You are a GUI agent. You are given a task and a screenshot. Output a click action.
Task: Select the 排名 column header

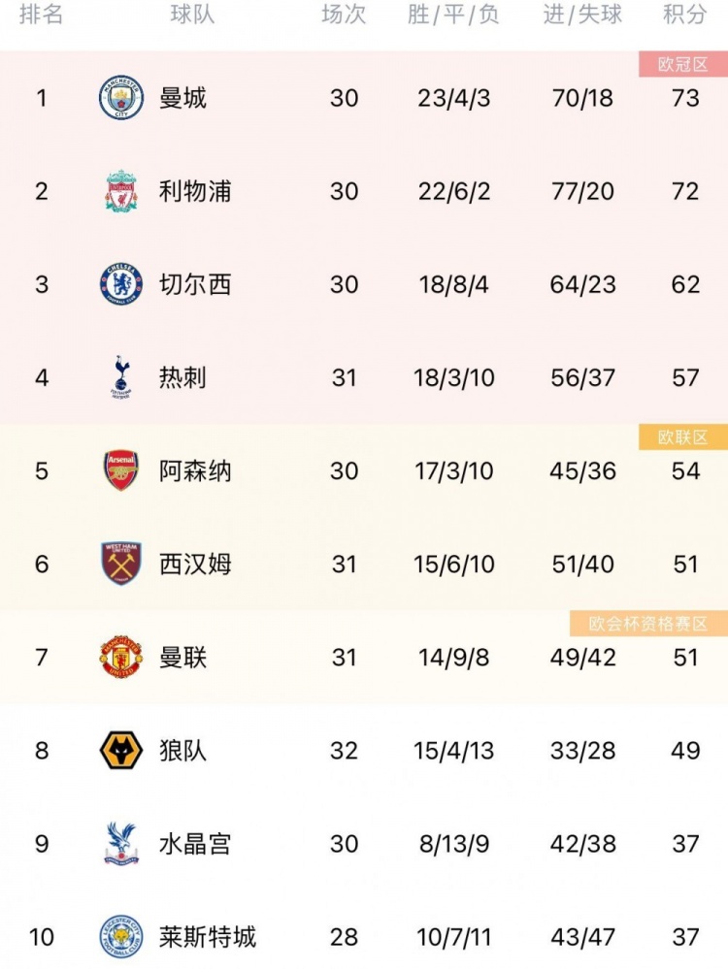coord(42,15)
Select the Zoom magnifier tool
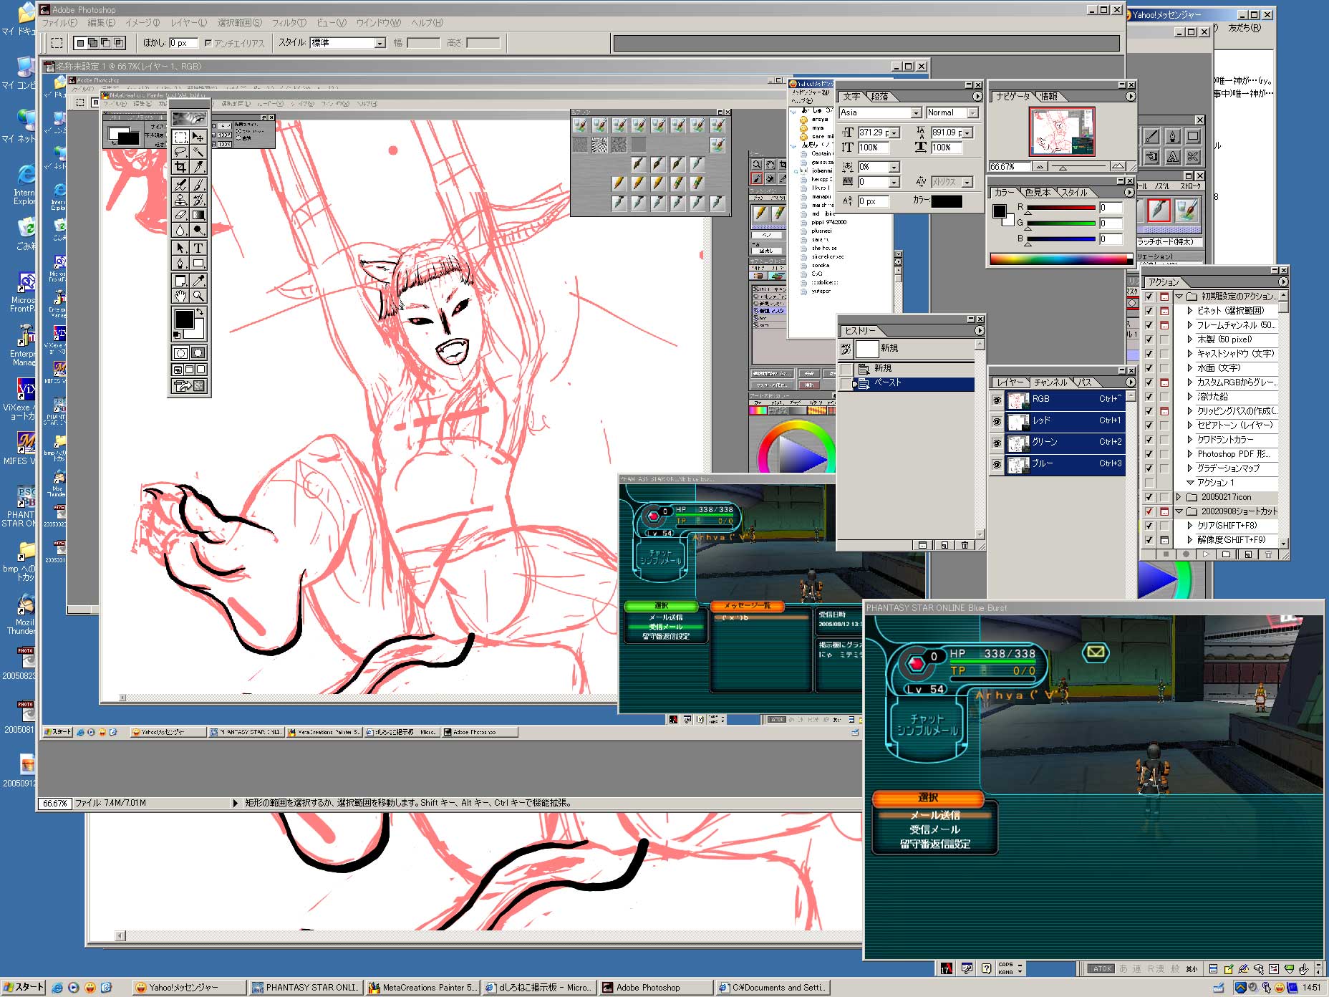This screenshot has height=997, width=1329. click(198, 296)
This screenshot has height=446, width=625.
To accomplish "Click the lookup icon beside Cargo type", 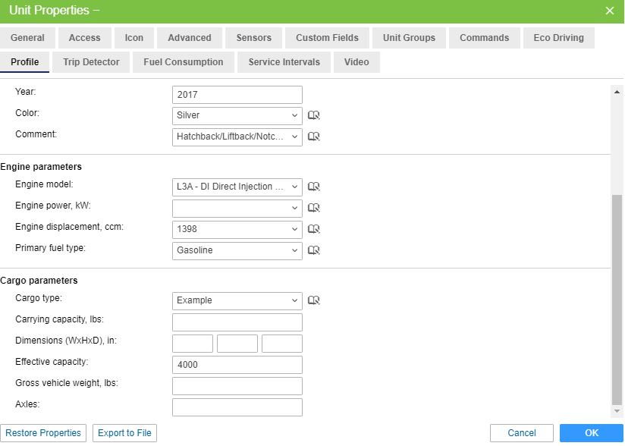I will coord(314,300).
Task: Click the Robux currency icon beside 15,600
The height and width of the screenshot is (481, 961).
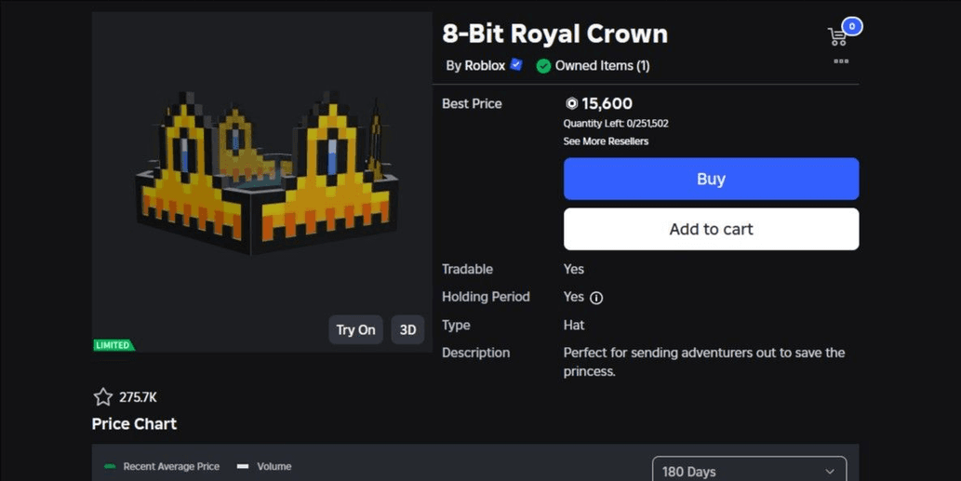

-=-=-=-=-

Put the listing, from its start through the line containing "This screenshot has height=997, width=1329.", into a two-column CSV with the headers instruction and response. Each row should hold one item's text and its answer, each in a single quoted field with line breaks replaced by spaces, and the pictures should be omitted.

SOLUTION TO THIS PROBLEM =
instruction,response
"You are a GUI agent. You are given a task and a screenshot. Output a click action. Task: Select the 排名 column header","coord(42,15)"
"Select the Zoom magnifier tool","This screenshot has height=997, width=1329. click(198, 296)"